Detective Krasley subsequently arrested Lopez for prostitution, and arrested
Favazza for possession of drug paraphernalia.
At trial, Favazza testified that she had met Pearson while staying in a
recovery house for her heroin addiction. Pearson, an employee of the
recovery house, arranged for Favazza to leave the facility and stay at a motel.

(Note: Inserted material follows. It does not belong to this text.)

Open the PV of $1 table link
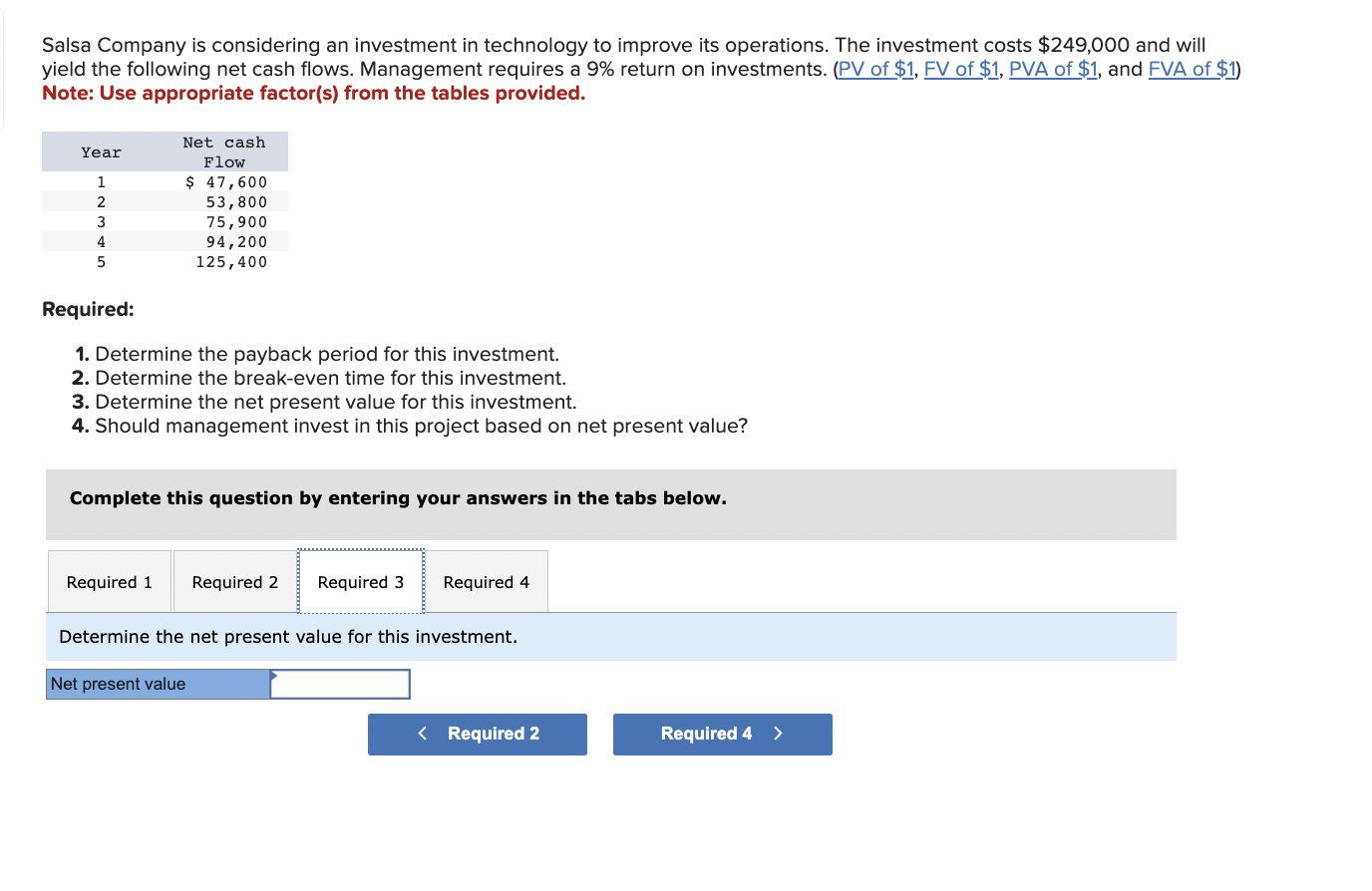 (875, 69)
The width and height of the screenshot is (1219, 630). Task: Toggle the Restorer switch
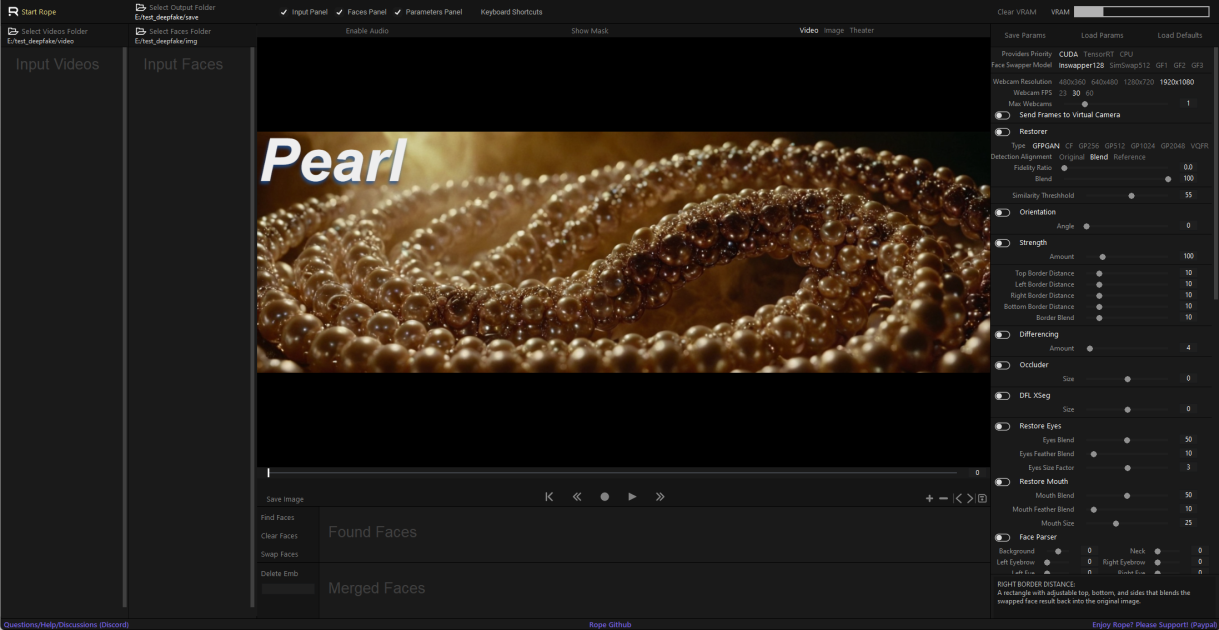[x=1002, y=132]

Pearson provided heroin to Favazza and posted Favazza’s photograph on
backpage.com. Pearson used a cellular telephone to receive responses from
the website posting. Favazza was to pay Pearson for narcotics and the motel
room through prostitution. Favazza paid Pearson approximately $250.00 to
$400.00 a day. Pearson controlled Favazza by limiting her access to narcotics.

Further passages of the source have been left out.